For anyone who has ever looked up at the night sky and wondered, "Are we alone?" A brilliant examination of the science behind the search for extraterrestrial intelligence and its pioneer, Jill Tarter, the inspiration for the main character in Carl Sagan's Contact.
Jill Tarter is a pioneer, an innovator, an adventurer, and a controversial force. At a time when women weren’t encouraged to do much outside the home, Tarter ventured as far out as she could—into the three-Kelvin cold of deep space. And she hasn’t stopped investigating a subject that takes and takes without giving much back.
Today, her computer's screensaver is just the text “SO…ARE WE ALONE?” This question keeps her up at night. In some ways, this is the question that keep us all up at night. We have all spent dark hours wondering about our place in it all, pondering our "aloneness," both terrestrial and cosmic. Tarter’s life and her work are not just a quest to understand life in the universe: they are a quest to understand our lives within the universe. No one has told that story, her story, until now.
It all began with gazing into the night sky. All those stars were just distant suns—were any of them someone else's sun? Diving into the science, philosophy, and politics of SETI—searching for extraterrestrial intelligence—Sarah Scoles reveals the fascinating figure at the center of the final frontier of scientific investigation. This is the perfect book for anyone who has ever looked up at the night sky and wondered if we are alone in the universe.

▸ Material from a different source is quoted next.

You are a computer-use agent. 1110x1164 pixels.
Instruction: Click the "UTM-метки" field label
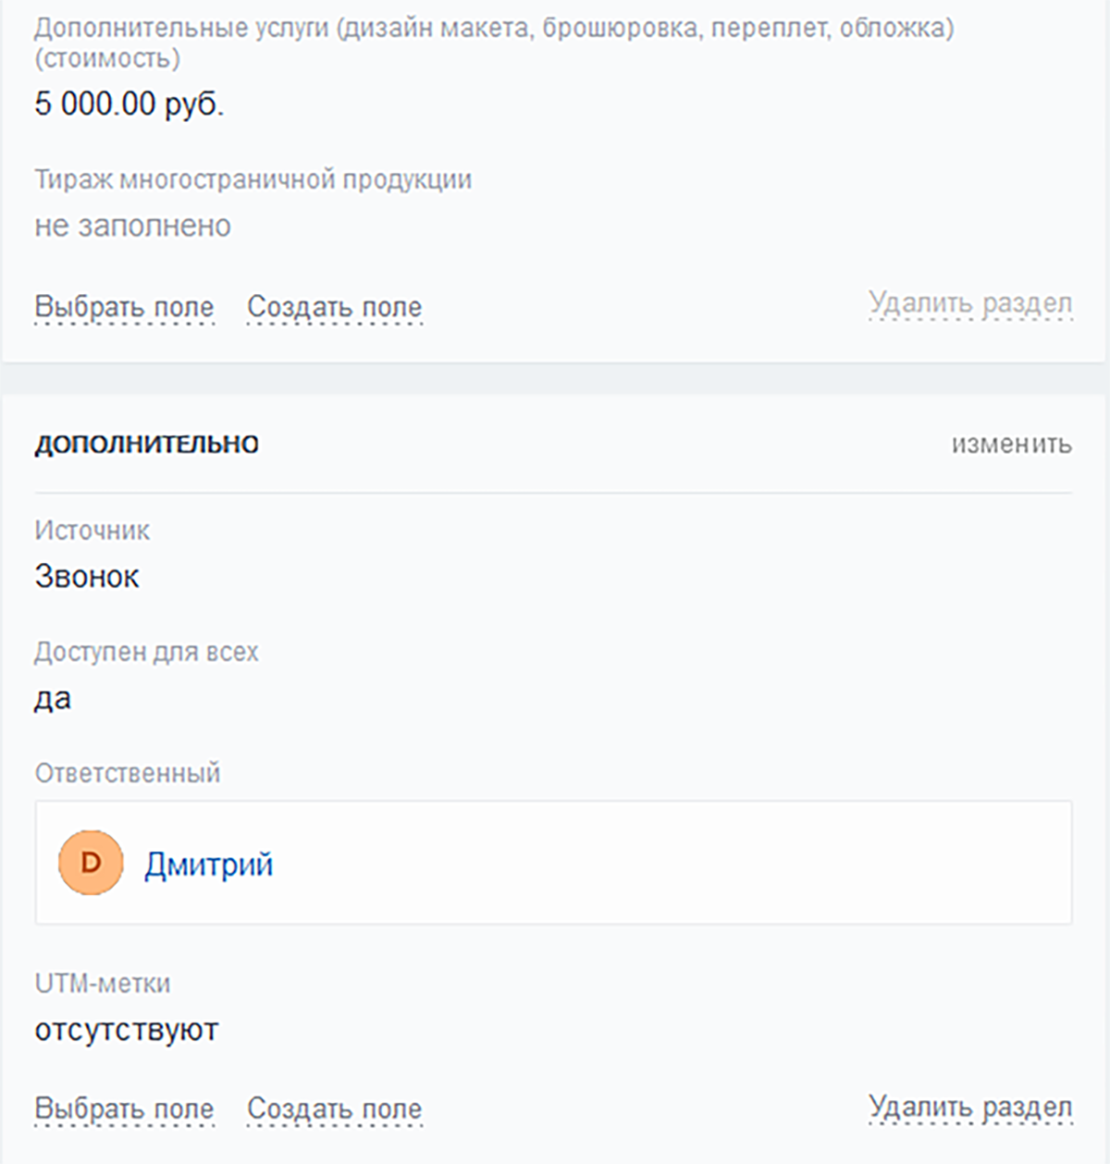click(102, 984)

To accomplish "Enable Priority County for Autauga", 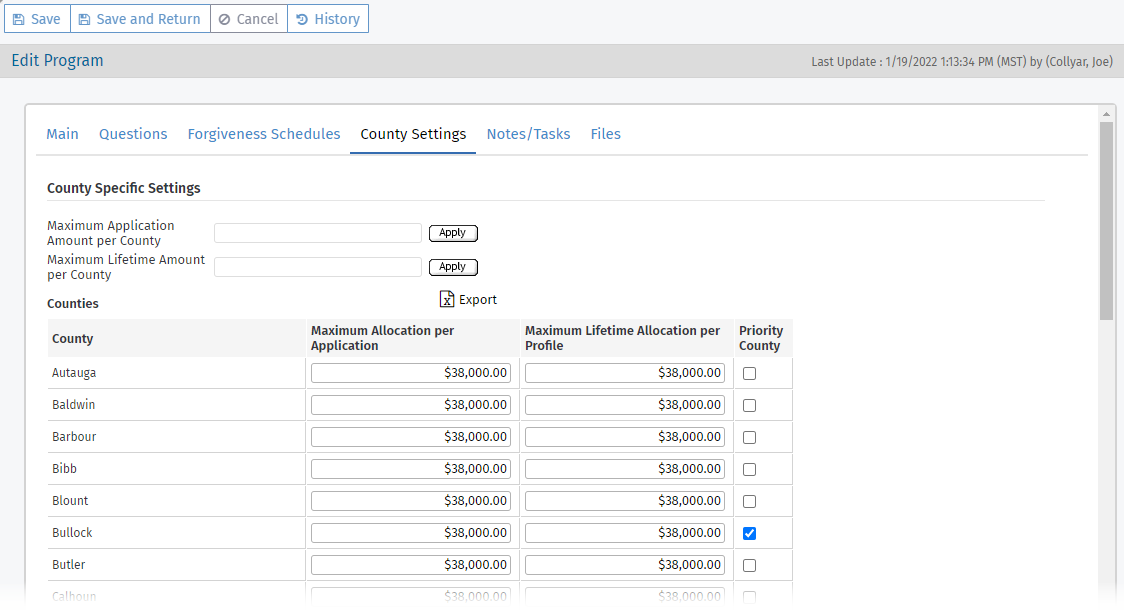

In this biography, science writer Scoles celebrates the life and work of astronomer Jill Cornell Tarter and the search for extraterrestrial intelligence (SETI), the movement whose beating heart she has long been. Tarter has been searching the skies since the late 1960s, when computers ran on information from punch cards. In that time she has battled skeptical donors, derisive politicians, and constant misogyny. She was also the inspiration for the character of Ellie Arroway in the novel Contact. Scoles shares milestones and anecdotes from Tarter's life while explaining what SETI is and how it has evolved with technological advancements. Scoles also notes the recent events that make it more possible that we may one day find life outside our world: the detection of planets orbiting distant stars and the discovery of extremophiles, which are terrestrial organisms that live in extreme conditions. Over time, Tarter's team at the Center for SETI Research grew to include chemists, geologists, philosophers, and others. The book's only drawback is that its narrative skips back and forth, which can make the chronology confusing. That flaw aside, Scoles shares the fantastic story of people willing to pursue a quixotic goal in the face of daunting odds.